• _Provided data_:
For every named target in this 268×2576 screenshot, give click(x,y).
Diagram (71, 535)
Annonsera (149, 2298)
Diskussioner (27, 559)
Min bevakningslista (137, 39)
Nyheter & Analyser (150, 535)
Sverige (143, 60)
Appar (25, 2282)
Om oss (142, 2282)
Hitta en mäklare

• _Exercise brief_: A word-for-word copy of the full listing is required.

• _Solution below_:
For every named target in this 268×2576 screenshot, give click(x,y).
Diagram (71, 535)
Annonsera (149, 2298)
Diskussioner (27, 559)
Min bevakningslista (137, 39)
Nyheter & Analyser (150, 535)
Sverige (143, 60)
Appar (25, 2282)
Om oss (142, 2282)
Hitta en mäklare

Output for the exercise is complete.